Perhaps, but unless you want a permanent under class of people unable to find real employment, there needs to be an on-ramp. Either someone is too dangerous to have in public (which case they should still be imprisoned), or they have served their sentence and their punishment is over.
That's a stat for Federal prisons - it's a completely different set of laws and crimes than state and local laws, and only 10% Americans incarcerated are in federal prisons.
Here's a breakdown by most serious offense for my state's prison system:
>Only a little over 1/3rd are actually in prison for violent crime
On that chart, I was a little bit surprised to see the percentages for:
- category (g) (Homicide, Aggravated Assault, and Kidnapping Offenses) and
- category (l) (Sex Offenses)
...are as high as they are (although probably not that high in absolute numbers) for federal prison. I wonder where one could find a breakdown of the offenses? I'd have thought the only way to get a federal rape or murder sentence would be to commit the act on an FBI agent or other on-duty federal agent (Secret Service, US Marshals, Postman, others?). But I guess maybe soldiers who have been court-martialed end up in federal prison? That might explain most of those? And maybe kidnapping becomes a federal offense if you cross state lines?
That table looks like it sums to 100%, which is confusing. Many prisoners have been convicted of both drug and weapons charges. How is that represented?
My understanding is that while the rate of prisoners with drug charges is high, the rate of prisoners with only drug charges is a lot lower.
Exactly.
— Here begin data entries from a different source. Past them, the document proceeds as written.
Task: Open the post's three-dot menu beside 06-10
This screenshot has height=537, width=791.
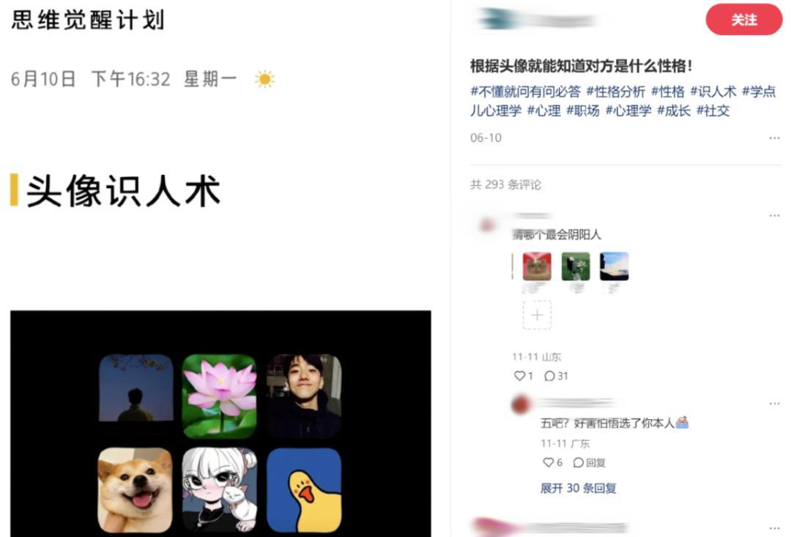Action: 774,138
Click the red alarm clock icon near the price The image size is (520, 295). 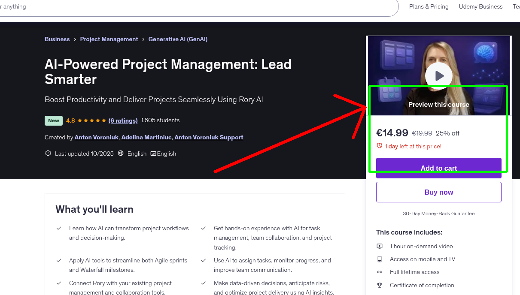tap(380, 146)
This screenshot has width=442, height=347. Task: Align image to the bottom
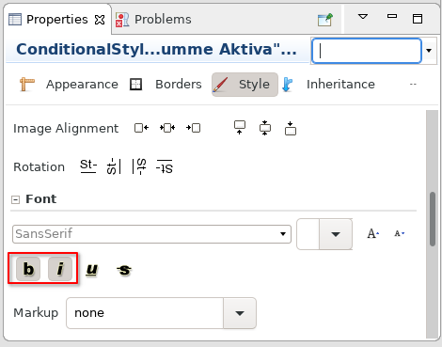(291, 128)
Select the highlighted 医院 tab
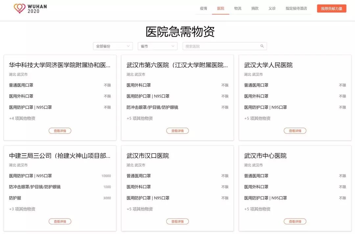Viewport: 355px width, 234px height. [x=220, y=8]
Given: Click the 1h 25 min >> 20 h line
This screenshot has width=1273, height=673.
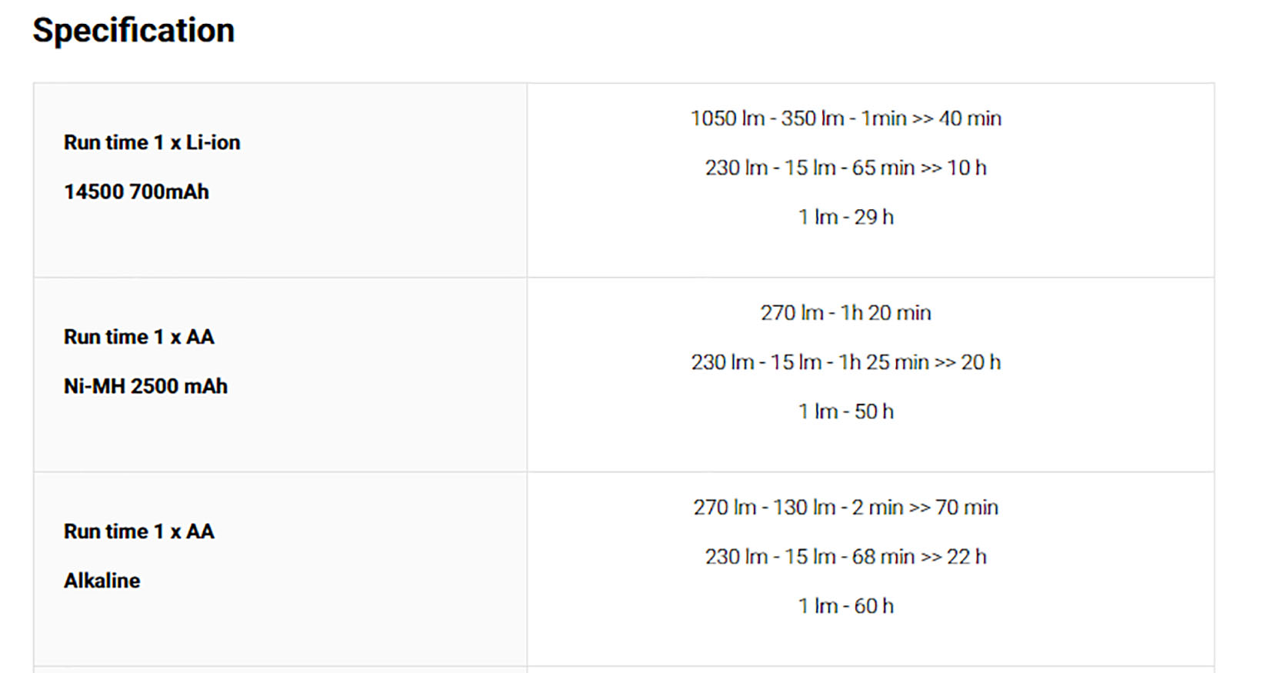Looking at the screenshot, I should [x=845, y=362].
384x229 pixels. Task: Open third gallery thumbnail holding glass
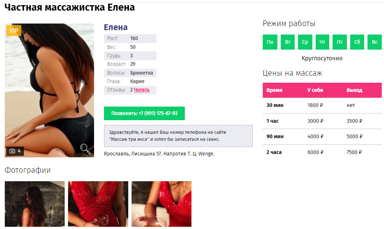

I truly hope sowww doesn’t find themselves on the wrong side of the law for the million dumb reasons a person can get arrested and jailed for.
> Perhaps, but unless you want a permanent under class of people unable to find real employment, there needs to be an on-ramp. Either someone is too dangerous to have in public (which case they should still be imprisoned), or they have served their sentence and their punishment is over.
That's not how the "criminal justice system" works. Not in the US and not in most of the rest of the world, especially the "first world"/"Western world".
Prisoners are NOT release only once they are deemed no longer dangerous. They are release once their allotted prison time is over. They can still be dangerous and released, and they can be not dangerous at all from they one and still go to prison.
Also: Choosing to like someone and dislike someone else, choosing whom you assist when not obligated by law and whom you don't, choosing who gets your time and who doesn't - all of this is not part of the punishment people are sentenced to by the state court system and thus it is not "over" in any sense or way once they are release from prison. You, I, and Mr. sowwww are free to volunteer our time, money and efforts towards whom and what we'd like and we're under no obligation to assist people we don't like just because "they have served their sentence and their punishment is over".
This register idea amounts to a permanent scarlet letter, and probably is going to have an effect you don't want. What do you think people are gonna do if they are unable to have a normal job?
Just from a harm reduction standpoint, this is a bad idea. You will absolutely increase the amount of crime in the world. I think the world is better when we don't know about all the misdeeds of every random person.